Ich deute auf seinen Ehering. Er bedeckt ihn sofort mit seiner anderen Hand,
ich stehe ganz dicht vor ihm und seh' ihm in die Augen.
Er schnippt seine Zigarette an
mir vorbei in den Rinnstein, macht einen Schritt zurück und rückt seine
Umhängetasche auf der Schulter zurecht, "tut mir ehrlich leid, das zu
hören", er drückt mir zwei Zigaretten in die Hand. "Pass auf dich
auf, okay? Und viel Glück." Er springt förmlich in den Bus und ich
verzichte darauf, mitzufahren. Er hat für heute genug gelitten und ich muss
sowieso erst mal in Ruhe rauchen.
3.0 Am Scheideweg zurück
...sie sitzt neben mir auf ihrer
Couch und wir gucken irgend einen Film.

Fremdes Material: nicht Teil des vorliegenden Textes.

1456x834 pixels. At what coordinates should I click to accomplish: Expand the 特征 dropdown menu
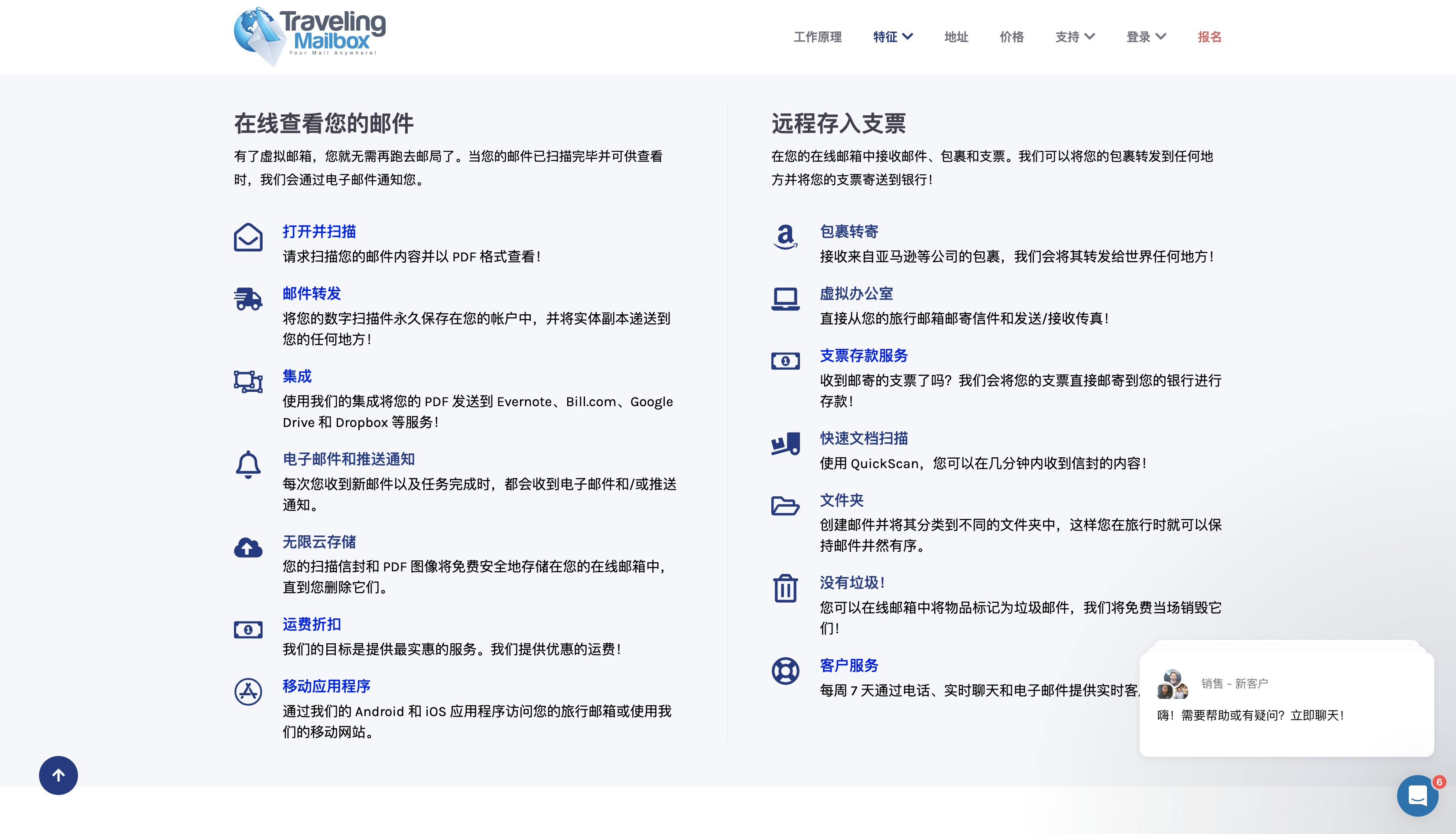[893, 37]
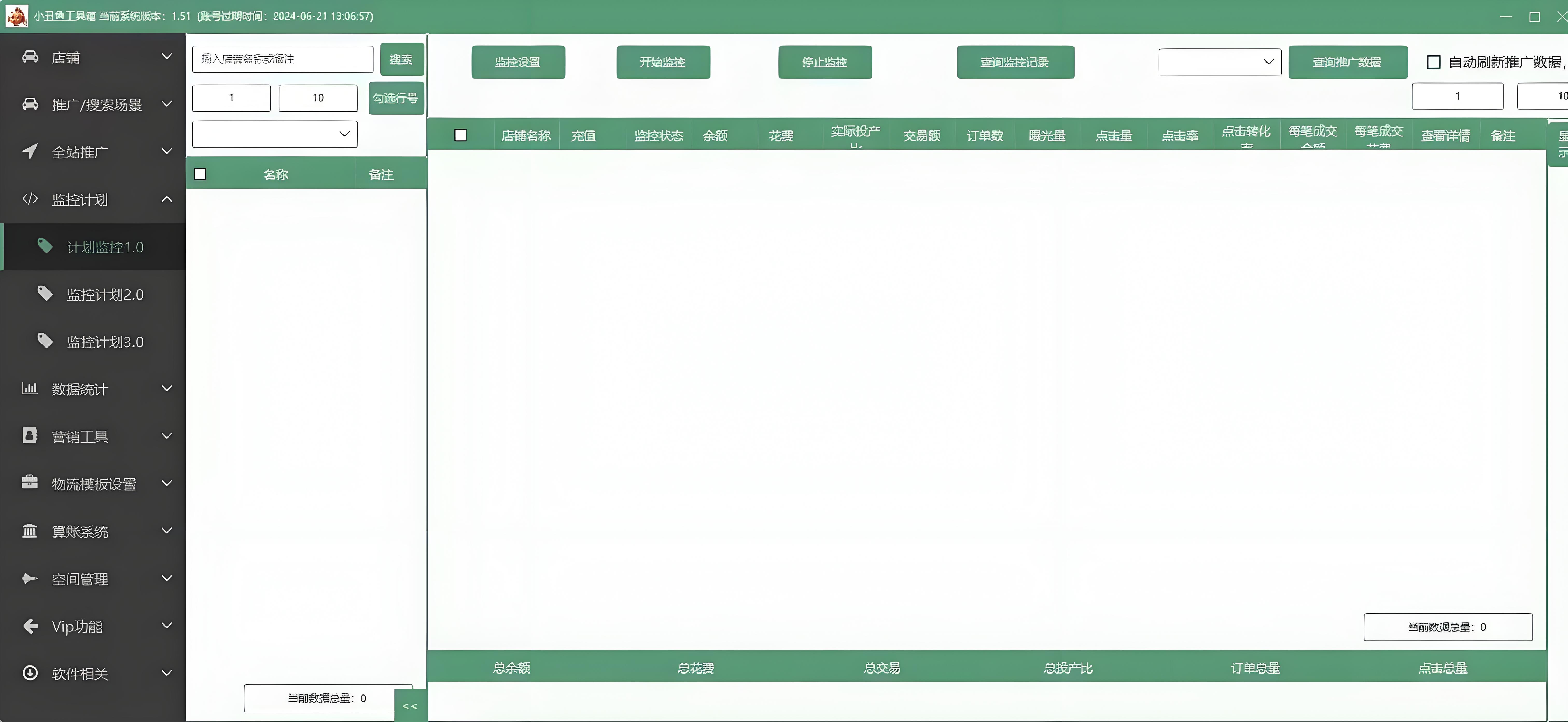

Die Lasagne ist im Ofen. Wir kochen
endlich mal wieder zusammen. Es ist ziemlich genau ein halbes Jahr her.
Erst
hab ich ins Leere gedacht, hab gesoffen und geraucht, dann hab ich mit anderen
geredet und mir Rat geholt. Bin noch ein paar Mal vorgeprescht und wieder
zurückgefallen. Dann hab ich irgendwann innegehalten, die Situation wirklich
reflektiert und bewertet. Ich hab abgewogen, was mir wirklich wichtig ist und
mir kam diese Frage in den Sinn, die sie mir mal gestellt hat: "Warum
erlaubst du dir nicht, glücklich zu sein?"
Dass sie ein wichtiger Teil
meines Glücks sein würde, war mir schnell klar, aber irgendwann flackerte da
störend das Wort Bruder vor meinem inneren Auge. Wie eine riesige
Neonleuchtreklame. Wie die in den Filmen über Las Vegas, nur nicht direkt so
unterhaltsam, wie ein fünfzig Meter großer Cowboy, der die Farbe wechseln kann.
Jetzt sitzen wir hier, nachdem
wir uns unter der Woche schon auf neutralem Boden getroffen haben. Es wird
sicher noch eine Weile brauchen und vielleicht wird es nie mehr wie vorher,
aber tief in mir weiß ich, ich will ihr Bruder sein.